Raine grinned. “I’ll never tell.”

But Raine just laughed at her, and when Eda smiled sideways at them, Raine knew that whatever the future held, they could take it– so long as they could keep that smile in their life.

Even if Eda became principal one day.

(Seriously, what kind of a bizarre timeline had her future self come from? Definitely somewhere crazy. Raine didn't think they would mind even that craziness, though.
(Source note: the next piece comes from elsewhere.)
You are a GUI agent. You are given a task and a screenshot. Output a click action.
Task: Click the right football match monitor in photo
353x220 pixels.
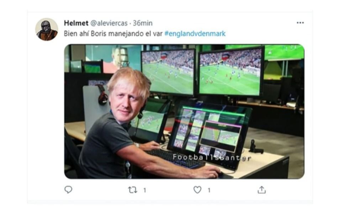[x=231, y=71]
It sounded like a great story.)

Lilith’s perpetual frown deepened. “It’s the Emperor’s Coven, not a cult,” she said. “And I’m not totally convinced that I won’t be joining, you know.”
Does eda get hr magic back

This has led to the perception that EDA is becoming less relevant and time-consuming. On the other hand, EDA continues to play a critical role in data analysis. While automated tools and algorithms can provide valuable insights, they are limited by the biases in their training data and algorithmic assumptions. EDA allows analysts to uncover hidden biases, validate assumptions, and make informed decisions about data preprocessing and model selection. It also helps identify data quality issues, missing values, and outliers that can significantly impact the accuracy of the models. Moreover, EDA provides crucial human interpretation and context to the data. It allows analysts to explore the data from different perspectives, ask questions, and generate hypotheses. It enables the discovery of new variables or features that may be relevant to the analysis, leading to better modeling and predictions. EDA also facilitates effective communication of findings to stakeholders, bridging the gap between technical analysis and practical decision-making. In conclusion, while the advancements in technology have undoubtedly enhanced the data analysis process, EDA continues to hold its magic. It enables analysts to deeply understand the data, validate assumptions, and make informed decisions. By combining the power of automated tools with the human intuition of EDA, analysts can extract the most valuable insights from the data and drive meaningful results..

Reviews for "How EDA Can Help HR Find its Magic Again"

1. Jessica - 2 stars - "I was really disappointed with 'Does Eda Get Her Magic Back?' The storyline felt rushed and it didn't provide any closure. I wanted to see Eda's journey back to reclaiming her magic and the challenges she would face along the way, but it was over in a few pages. The ending left me unsatisfied and wanting more."
2. Mark - 1 star - "I couldn't believe how anticlimactic 'Does Eda Get Her Magic Back?' was. The build-up was promising, with intriguing hints dropped throughout the book, but the author never delivered on those promises. The resolution felt forced and lacking in depth. It was a major letdown and I wouldn't recommend it to anyone."
3. Sarah - 2 stars - "I had high hopes for 'Does Eda Get Her Magic Back?' but unfortunately, it fell short. The pacing was off, with too much time spent on unnecessary subplots and not enough on the main storyline. I found myself losing interest and struggling to finish the book. The ending felt rushed and unsatisfying. Overall, it was a disappointment."
4. Michael - 2 stars - "I was really looking forward to 'Does Eda Get Her Magic Back?' but it didn't live up to my expectations. The plot seemed promising, but the execution was lacking. The characters' motivations were unclear, and I found it hard to connect with them. The resolution left me feeling unsatisfied and wanting more explanations. It had potential, but it didn't deliver."
5. Rachel - 1 star - "'Does Eda Get Her Magic Back?' was a complete waste of time. The story was predictable and lacked any real depth. The characters were one-dimensional and uninteresting. I was hoping for a captivating and magical journey, but instead, I got a forgettable and disappointing read. I would not recommend it to anyone looking for a compelling fantasy adventure."